COMPITO ASSEGNATO A: Trova ogni riga dei record in cui compare la stringa "dropdown" e copiala. Maiuscole e minuscole contano.

BLOCCO DI TESTO:

/---

E un'altra volta è notte e scrivo. Ma questa volta forse non te la mando la lettera. Per ora la metto qui nel mio blog, nel mio piccolo diario virtuale, dove non so se la leggerai o meno, ma in questo momento non mi importa. Scrivere serve a me. Ma so che le altre le hai sempre lette, so che al di là delle mie ansie e delle mie paure comunque “sei tornato”; al di la delle tue di ansie, delle tue di paure, forse a modo tuo ci stai provando. Non so se ci riuscirai, e anche se al mio IO sentimentalmente disastrato e dolorante sembra non bastare, in realtà deve essere abbastanza.
“Come sono i miei occhi?” - mi hai chiesto sabato scorso – sempre gli stessi...... rispondo adesso.
Quel giorno sono scappata, sono fuggita da te per non cedere, perché pensavo di riuscire a farcela, a resisterti. “Speravo”, mi illudevo di non amarti più. Ieri notte tra le tue braccia ho capito che non amarti non mi è possibile, come non mi è possibile vivere senza nutrirmi, senza dormire, senza respirare……..

\---

RECORD DEI DATI:

/---

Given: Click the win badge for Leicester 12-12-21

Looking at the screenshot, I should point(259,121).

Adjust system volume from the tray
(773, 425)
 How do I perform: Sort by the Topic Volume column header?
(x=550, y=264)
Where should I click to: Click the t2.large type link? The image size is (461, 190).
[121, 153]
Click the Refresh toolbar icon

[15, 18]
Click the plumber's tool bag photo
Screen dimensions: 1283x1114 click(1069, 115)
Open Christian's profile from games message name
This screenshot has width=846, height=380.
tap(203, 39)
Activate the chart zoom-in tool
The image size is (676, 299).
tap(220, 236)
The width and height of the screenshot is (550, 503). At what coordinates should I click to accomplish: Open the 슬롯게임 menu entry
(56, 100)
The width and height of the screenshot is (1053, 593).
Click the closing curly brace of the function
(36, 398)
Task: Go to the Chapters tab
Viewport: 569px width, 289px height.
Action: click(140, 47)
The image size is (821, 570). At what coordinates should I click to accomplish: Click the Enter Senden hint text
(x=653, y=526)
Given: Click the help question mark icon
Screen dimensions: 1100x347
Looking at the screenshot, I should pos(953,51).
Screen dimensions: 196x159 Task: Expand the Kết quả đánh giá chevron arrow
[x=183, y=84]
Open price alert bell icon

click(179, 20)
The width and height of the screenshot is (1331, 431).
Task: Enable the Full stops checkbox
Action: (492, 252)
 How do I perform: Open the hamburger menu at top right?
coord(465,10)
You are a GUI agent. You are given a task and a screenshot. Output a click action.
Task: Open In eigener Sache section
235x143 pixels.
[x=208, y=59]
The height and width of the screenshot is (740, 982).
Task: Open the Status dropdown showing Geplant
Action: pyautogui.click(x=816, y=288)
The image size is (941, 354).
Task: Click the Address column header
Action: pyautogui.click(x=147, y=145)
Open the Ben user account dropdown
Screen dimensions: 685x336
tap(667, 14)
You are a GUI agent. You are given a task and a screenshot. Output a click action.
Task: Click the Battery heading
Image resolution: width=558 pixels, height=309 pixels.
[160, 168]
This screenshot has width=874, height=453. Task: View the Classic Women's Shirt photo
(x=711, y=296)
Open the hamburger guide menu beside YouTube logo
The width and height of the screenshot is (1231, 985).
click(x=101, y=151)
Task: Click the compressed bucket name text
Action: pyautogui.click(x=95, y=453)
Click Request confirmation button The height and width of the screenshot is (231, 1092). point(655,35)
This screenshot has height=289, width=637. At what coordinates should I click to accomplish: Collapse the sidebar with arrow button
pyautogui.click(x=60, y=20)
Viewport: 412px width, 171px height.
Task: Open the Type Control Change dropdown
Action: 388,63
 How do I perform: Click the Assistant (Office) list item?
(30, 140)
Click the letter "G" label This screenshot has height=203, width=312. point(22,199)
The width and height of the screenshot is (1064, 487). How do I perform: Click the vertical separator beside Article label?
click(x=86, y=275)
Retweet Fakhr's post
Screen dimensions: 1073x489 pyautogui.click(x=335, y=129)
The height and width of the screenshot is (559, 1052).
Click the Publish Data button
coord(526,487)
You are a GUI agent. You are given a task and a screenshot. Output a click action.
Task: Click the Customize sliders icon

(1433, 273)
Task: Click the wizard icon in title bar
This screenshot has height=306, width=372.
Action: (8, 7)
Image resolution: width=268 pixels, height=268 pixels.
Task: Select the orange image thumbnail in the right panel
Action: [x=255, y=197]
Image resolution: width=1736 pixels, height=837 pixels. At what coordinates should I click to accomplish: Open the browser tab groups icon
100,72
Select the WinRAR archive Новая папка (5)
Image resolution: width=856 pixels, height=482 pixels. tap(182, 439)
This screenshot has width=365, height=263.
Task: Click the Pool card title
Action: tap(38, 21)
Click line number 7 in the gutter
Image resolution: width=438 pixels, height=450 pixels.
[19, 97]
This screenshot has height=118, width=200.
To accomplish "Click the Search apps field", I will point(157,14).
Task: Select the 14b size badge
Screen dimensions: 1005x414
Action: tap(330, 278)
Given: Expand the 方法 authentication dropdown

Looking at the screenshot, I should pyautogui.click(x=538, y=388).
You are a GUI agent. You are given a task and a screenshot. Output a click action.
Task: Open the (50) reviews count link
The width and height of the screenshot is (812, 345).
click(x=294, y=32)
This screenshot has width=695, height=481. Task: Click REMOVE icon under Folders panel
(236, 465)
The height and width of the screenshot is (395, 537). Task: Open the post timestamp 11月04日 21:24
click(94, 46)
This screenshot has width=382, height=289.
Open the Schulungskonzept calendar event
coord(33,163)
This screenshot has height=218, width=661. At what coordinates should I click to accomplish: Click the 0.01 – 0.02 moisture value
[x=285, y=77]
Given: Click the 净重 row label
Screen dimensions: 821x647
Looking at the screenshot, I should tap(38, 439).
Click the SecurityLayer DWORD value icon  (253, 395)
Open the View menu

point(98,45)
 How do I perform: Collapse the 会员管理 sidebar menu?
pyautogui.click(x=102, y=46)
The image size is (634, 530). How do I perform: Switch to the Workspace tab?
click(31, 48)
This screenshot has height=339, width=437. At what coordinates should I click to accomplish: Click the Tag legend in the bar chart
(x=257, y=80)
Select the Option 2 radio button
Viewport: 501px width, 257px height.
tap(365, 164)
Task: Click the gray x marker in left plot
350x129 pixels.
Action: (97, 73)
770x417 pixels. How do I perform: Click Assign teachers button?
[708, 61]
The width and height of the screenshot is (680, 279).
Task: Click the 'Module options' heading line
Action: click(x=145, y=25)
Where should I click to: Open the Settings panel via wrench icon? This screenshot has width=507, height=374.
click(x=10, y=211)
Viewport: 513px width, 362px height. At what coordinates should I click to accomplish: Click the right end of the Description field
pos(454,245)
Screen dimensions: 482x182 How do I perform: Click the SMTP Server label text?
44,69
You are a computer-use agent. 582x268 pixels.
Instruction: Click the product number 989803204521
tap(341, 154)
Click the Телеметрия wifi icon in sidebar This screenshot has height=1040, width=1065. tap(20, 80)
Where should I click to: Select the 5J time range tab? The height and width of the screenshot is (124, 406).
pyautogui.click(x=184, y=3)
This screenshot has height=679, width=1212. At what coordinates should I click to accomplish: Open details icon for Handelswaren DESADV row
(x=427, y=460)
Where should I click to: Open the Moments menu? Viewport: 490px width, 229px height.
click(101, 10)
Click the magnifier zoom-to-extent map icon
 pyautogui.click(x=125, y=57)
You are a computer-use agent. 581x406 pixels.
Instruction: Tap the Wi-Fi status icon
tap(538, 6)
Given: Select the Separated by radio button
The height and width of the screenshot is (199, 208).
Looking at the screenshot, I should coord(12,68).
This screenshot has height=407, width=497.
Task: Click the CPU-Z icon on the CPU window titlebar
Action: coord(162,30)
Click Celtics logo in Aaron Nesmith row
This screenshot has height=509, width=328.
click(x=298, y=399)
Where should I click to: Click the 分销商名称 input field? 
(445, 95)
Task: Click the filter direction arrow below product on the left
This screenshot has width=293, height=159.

\---

COMPITO ASSEGNATO B: Estrai dalla lettera il brano che comincia con "E un'altra volta" e prosegue fino a "stessi...... rispondo adesso.", copiandolo senza alcuna modifica.

RISULTATO ESERCIZIO A:
Task: Open the Status dropdown showing Geplant
Open the Ben user account dropdown
Task: Open the Type Control Change dropdown
Given: Expand the 方法 authentication dropdown

RISULTATO ESERCIZIO B:
E un'altra volta è notte e scrivo. Ma questa volta forse non te la mando la lettera. Per ora la metto qui nel mio blog, nel mio piccolo diario virtuale, dove non so se la leggerai o meno, ma in questo momento non mi importa. Scrivere serve a me. Ma so che le altre le hai sempre lette, so che al di là delle mie ansie e delle mie paure comunque “sei tornato”; al di la delle tue di ansie, delle tue di paure, forse a modo tuo ci stai provando. Non so se ci riuscirai, e anche se al mio IO sentimentalmente disastrato e dolorante sembra non bastare, in realtà deve essere abbastanza.
“Come sono i miei occhi?” - mi hai chiesto sabato scorso – sempre gli stessi...... rispondo adesso.